Stated goal 1:
Copy the stretch from "Very briefly, the" through "of the data." in the passage on machine learning for compressor rotor design, keeping every word as it appears.

Excerpted text:
•••••
A huge amount of engineering and computational resources goes into the design of turbomachinery especially to meet multi-point, multi-objective, multi-disciplinary problems. This is especially true for centrifugal compressors, which, in almost all circumstances are range operating machines, where the ability to perform consistently at low to high speeds and low to high pressure ratios is as important as peak efficiency at the nominal ‘design point’.
The ongoing quest for map-width has, until now, been something of an empirical affair, especially when it comes to the design of the rotor itself, i.e. ignoring treatments that can be applied to the casing, diffuser and inlet. Rotor map-width and peak efficiency tend (but not always) to be a trade-off, meaning that you can have one but not the other.
Ideally then, we would want to optimize compressor rotor designs to give the very best efficiency and map-width possible for a given shaft and tip-speed (so - multi-point optimization). The traditional obstacle to this aim has been the sheer amount of high-fidelity simulation that has to be done in order to sufficiently explore a very complex and high dimensional design space, at multiple operating points. What if we could leverage a small dataset of high-fidelity data to accurately drive an optimization algorithm using Machine Learning methods?
At ADT we have considered very carefully how one might leverage the power of Machine Learning to the specific and highly complex problem of turbomachinery blade design.
● 3D Inverse Design - the enabling technology for Machine Learning
● An example of how Machine Learning can optimize a legacy compressor design
● Optimization via Machine Learning
● Design choices and performance gains
● Validation
● Conclusions
3D Inverse Design - the enabling technology for Machine Learning
In a previous blog, we showed how ADT have constructed and assembled the necessary building blocks to enable a turbomachinery Machine Learning system that can rapidly and efficiently home in on optimized designs.
In that case the application was an axial fan, but as you’d expect, the system can be configured to work on any turbomachinery design challenge.
Very briefly, the advantages of 3D Inverse Design over conventional design are:
An example of how Machine Learning can optimize a legacy compressor design
We are going to use a 20-blade, 400mm diameter compressor rotor as our baseline. This is based on the well-known Eckardt impeller. In this case it runs at 14000 rpm for a stage pressure ratio of between 1.9:1 and 1.75:1.
Firstly, we establish the baseline performance of this design by running CFD across the speedline. The pre-processing, solving and post-processing in this step is all automatically controlled from within TURBOdesign1 (TD1) , and we can choose the solver that we wish to use (i.e. it could be Ansys-CFX, Simcenter STAR-CCM+, Cadence Fine Turbo etc).
We are essentially running a pre-define template for centrifugal compressor analysis across the operating points, and TD1 is managing the generation of the data.
Figure 1: Baseline characteristics for efficiency and Pressure Ratio
Once we have our baseline established. We can turn the problem over to a Machine Learning algorithm which will attempt to redesign the rotor in order to meet the design objectives that we set.
Optimization via Machine Learning
The power of 3D Inverse Design means that we can use just 8 input parameters to create a large and rich design space wherein we hope to find a significantly better performing optimal design.
4 of the parameters relate the distribution of blade loading across the blade, 3 control the meridional shape, and 1 parameter controls the blade stacking at the trailing edge. With this small but power parameter set we have enough control and variation in the blade shape to produce a wide variety of candidate designs.
•••••
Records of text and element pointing

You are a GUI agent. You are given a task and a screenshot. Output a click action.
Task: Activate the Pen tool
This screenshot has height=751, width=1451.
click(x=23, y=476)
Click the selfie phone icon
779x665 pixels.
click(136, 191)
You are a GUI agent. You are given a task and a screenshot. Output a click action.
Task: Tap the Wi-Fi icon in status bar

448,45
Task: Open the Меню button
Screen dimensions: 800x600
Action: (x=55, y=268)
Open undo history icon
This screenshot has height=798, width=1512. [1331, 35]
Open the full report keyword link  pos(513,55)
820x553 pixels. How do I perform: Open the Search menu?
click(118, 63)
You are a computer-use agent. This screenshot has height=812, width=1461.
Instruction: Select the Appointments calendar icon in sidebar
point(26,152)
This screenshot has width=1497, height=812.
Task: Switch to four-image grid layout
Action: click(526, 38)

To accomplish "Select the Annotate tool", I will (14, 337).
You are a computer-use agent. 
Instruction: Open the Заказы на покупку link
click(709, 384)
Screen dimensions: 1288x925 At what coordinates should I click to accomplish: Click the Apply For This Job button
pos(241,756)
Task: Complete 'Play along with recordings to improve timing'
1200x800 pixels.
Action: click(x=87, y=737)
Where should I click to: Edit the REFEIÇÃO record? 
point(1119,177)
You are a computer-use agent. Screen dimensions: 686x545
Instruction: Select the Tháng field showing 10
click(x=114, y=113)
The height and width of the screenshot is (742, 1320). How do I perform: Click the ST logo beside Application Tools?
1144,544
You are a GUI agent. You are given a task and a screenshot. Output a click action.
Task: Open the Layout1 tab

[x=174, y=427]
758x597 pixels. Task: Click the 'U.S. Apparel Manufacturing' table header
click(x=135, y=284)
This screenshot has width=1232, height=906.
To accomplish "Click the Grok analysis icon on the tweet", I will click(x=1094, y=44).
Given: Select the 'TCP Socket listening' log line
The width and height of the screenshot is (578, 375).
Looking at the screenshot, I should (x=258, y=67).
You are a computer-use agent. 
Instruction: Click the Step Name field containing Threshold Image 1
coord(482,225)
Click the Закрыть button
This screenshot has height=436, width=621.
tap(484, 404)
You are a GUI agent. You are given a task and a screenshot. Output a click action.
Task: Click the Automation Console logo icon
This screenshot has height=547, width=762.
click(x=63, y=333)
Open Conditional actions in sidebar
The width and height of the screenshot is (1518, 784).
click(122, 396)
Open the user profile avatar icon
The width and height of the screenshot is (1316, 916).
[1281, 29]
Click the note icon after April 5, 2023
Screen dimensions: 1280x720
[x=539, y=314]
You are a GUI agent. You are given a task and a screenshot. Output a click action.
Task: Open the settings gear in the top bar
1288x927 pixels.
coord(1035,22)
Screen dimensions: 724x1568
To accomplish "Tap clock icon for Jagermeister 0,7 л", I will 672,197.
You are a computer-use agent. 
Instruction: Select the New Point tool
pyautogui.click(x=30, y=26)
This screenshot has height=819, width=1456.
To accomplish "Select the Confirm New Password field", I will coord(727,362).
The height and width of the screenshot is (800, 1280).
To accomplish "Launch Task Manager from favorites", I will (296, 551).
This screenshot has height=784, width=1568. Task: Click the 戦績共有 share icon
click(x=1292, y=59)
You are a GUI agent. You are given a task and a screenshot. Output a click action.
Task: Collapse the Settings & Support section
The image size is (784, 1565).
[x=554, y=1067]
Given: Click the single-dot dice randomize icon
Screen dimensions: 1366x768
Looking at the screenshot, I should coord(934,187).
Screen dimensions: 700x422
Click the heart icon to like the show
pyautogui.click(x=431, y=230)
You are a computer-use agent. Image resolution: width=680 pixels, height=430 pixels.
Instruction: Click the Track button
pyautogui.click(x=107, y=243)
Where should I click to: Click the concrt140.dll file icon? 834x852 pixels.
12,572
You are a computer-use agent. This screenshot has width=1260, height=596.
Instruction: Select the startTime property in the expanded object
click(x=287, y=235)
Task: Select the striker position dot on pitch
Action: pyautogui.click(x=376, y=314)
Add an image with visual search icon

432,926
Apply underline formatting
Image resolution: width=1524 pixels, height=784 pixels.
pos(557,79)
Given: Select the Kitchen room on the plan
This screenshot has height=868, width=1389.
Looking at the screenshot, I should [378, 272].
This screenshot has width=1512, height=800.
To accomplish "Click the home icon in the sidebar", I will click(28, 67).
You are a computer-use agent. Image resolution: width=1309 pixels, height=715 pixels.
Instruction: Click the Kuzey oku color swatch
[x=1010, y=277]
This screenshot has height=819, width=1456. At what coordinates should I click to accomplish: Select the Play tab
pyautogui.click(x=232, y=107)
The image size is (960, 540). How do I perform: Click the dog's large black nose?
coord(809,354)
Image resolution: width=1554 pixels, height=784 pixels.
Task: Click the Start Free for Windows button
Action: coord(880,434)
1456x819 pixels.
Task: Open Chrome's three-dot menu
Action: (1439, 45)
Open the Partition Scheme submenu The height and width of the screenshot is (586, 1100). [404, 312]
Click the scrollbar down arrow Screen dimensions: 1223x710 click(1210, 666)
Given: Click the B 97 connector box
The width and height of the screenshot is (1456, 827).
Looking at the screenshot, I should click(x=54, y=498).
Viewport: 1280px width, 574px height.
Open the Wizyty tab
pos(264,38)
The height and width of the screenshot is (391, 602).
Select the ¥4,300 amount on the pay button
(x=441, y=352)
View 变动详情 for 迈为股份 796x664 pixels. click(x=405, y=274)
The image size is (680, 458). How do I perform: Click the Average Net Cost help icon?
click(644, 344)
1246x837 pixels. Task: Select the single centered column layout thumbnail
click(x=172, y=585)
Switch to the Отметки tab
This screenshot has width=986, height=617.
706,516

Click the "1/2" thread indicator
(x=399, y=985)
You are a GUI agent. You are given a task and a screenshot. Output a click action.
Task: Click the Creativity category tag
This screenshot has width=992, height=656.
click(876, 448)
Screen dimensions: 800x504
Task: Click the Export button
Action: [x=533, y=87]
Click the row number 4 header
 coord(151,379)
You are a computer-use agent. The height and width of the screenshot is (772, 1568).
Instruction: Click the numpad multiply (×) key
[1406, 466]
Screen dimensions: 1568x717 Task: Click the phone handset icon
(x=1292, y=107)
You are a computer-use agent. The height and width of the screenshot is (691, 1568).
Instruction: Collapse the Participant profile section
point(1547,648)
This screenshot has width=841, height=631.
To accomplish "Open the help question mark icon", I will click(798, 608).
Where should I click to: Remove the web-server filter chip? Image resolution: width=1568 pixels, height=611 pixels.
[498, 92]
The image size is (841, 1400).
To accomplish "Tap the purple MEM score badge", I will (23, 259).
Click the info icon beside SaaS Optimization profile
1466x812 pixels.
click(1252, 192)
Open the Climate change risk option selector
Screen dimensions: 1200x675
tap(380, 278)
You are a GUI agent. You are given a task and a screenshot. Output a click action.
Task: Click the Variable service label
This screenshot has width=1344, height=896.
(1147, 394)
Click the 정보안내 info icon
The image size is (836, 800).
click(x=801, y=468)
•••••
Stated goal 2:
In the records, repeat word for word the stretch from the line containing "Apply underline formatting" through the line containing "[x=1010, y=277]".

Exercise answer 1:
Very briefly, the advantages of 3D Inverse Design over conventional design are:
An example of how Machine Learning can optimize a legacy compressor design
We are going to use a 20-blade, 400mm diameter compressor rotor as our baseline. This is based on the well-known Eckardt impeller. In this case it runs at 14000 rpm for a stage pressure ratio of between 1.9:1 and 1.75:1.
Firstly, we establish the baseline performance of this design by running CFD across the speedline. The pre-processing, solving and post-processing in this step is all automatically controlled from within TURBOdesign1 (TD1) , and we can choose the solver that we wish to use (i.e. it could be Ansys-CFX, Simcenter STAR-CCM+, Cadence Fine Turbo etc).
We are essentially running a pre-define template for centrifugal compressor analysis across the operating points, and TD1 is managing the generation of the data.

Exercise answer 2:
Apply underline formatting
Image resolution: width=1524 pixels, height=784 pixels.
pos(557,79)
Given: Select the Kitchen room on the plan
This screenshot has height=868, width=1389.
Looking at the screenshot, I should [378, 272].
This screenshot has width=1512, height=800.
To accomplish "Click the home icon in the sidebar", I will click(28, 67).
You are a computer-use agent. Image resolution: width=1309 pixels, height=715 pixels.
Instruction: Click the Kuzey oku color swatch
[x=1010, y=277]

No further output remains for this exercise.